Essa é, claro, apenas a mais grave das críticas infundadas que se faz a Vaza-Jato, porém a maioria é simplesmente uma versão em menor escala de um raciocínio semelhante. A única crítica realmente válida e, no fim, eficiente, é a seu método; todo o resto é alguma forma, consciente ou não, de protecionismo à Lava-Jato, que não tem porque não passar pelo mesmo escrutínio que passaram antes tantas forças políticas públicas institucionais, bem como cidadãos. Ora, o que é isto? Onde já se viu? Criticar um jornal por vazar informação? O que é que se passa? Onde estavam vocês todos esses anos? Tipo, todos esses anos.
Imagina saírem às ruas contra a Folha e a Globo em 2016 quando vazaram os áudios do Jucá. Imagina sair às ruas quando o próprio Moro vazou os áudios entre Lula e Dilma?! Ora, não é, por último, a invasão de privacidade o problema? É qual, então? Imagine, até mesmo, protestos contra Watergate nos EUA… Não dá pra imaginar. Ou contra o Glen Greenwald quando ele editou, pelo The Guardian, a matéria que revela o esquema de espionagem global empregado pela NSA. Foi o contrário, a matéria e o jornal ganharam o Pulitzer. Aqui pedem a prisão ou a extradição do cara.
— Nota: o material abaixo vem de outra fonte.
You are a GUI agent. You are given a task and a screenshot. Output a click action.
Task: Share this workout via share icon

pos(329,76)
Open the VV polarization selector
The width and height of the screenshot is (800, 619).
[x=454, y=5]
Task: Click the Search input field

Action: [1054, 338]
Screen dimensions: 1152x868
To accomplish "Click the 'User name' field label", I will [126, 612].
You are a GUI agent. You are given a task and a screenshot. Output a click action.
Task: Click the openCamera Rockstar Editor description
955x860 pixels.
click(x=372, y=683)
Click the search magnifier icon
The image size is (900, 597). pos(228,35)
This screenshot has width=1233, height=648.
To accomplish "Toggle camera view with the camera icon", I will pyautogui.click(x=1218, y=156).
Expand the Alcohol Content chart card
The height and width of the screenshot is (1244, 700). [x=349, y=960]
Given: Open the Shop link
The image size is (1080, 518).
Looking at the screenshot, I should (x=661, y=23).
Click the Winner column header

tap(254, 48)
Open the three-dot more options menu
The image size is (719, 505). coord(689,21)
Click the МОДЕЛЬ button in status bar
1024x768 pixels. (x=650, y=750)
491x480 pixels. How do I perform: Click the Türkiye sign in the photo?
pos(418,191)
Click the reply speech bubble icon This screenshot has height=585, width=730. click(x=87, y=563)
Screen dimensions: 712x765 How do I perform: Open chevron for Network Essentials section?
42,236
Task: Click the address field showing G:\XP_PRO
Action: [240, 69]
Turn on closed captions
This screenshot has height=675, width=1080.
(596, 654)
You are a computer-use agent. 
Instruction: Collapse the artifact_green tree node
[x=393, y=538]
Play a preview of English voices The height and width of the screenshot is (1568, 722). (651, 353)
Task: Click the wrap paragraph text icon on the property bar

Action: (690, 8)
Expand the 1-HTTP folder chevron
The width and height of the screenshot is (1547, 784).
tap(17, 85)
Uma aberração como essa ocorrer hoje no Brasil não revela senão que está desregulado o termômetro que a opinião pública no geral, tem da opinião privada; observa-se isso no que apesar de, certamente, liderar a opinião pública, a imprensa ainda assim é frequentemente incapaz de atentar-se a certos fenômenos definitivamente relevantes, até mesmo deliberadamente ignorando movimentos subalternos que depois parecem surpreender por sua força “imprevista”, como foi o caso de Olavo de Carvalho. Até mesmo no meio político e no acadêmico isso é notável, no que duvidou-se muito da possibilidade de Bolsonaro se eleger, e na verdade dentro de muitos círculos de esquerda, e até mesmo dentro do PT, disse-se em alto e bom som que Bolsonaro era o segundo turno ideal.
É esse o motivo pelo qual a Vaza-Jato pode sair pela culatra: ela parte do pressuposto que as as pessoas se importam com isso, em primeiro lugar. Ela coloca o Brasil num patamar ético acima do real, aparentemente; porque não, as pessoas não se importam com isso. Não importa que não se soubesse que o trabalho da esfera pública do judiciário se dê dessa maneira corriqueiramente – agora sabe-se disso e acha-se bom. É por isso que há de se pensar em como o Intercept tem realizado a Vaza-Jato, e em como pretende dar seguimento. Posso estar enganado, mas talvez não seja esse o melhor método; pior ainda, talvez não haja lá nada que possa indignar mais ninguém nesse país.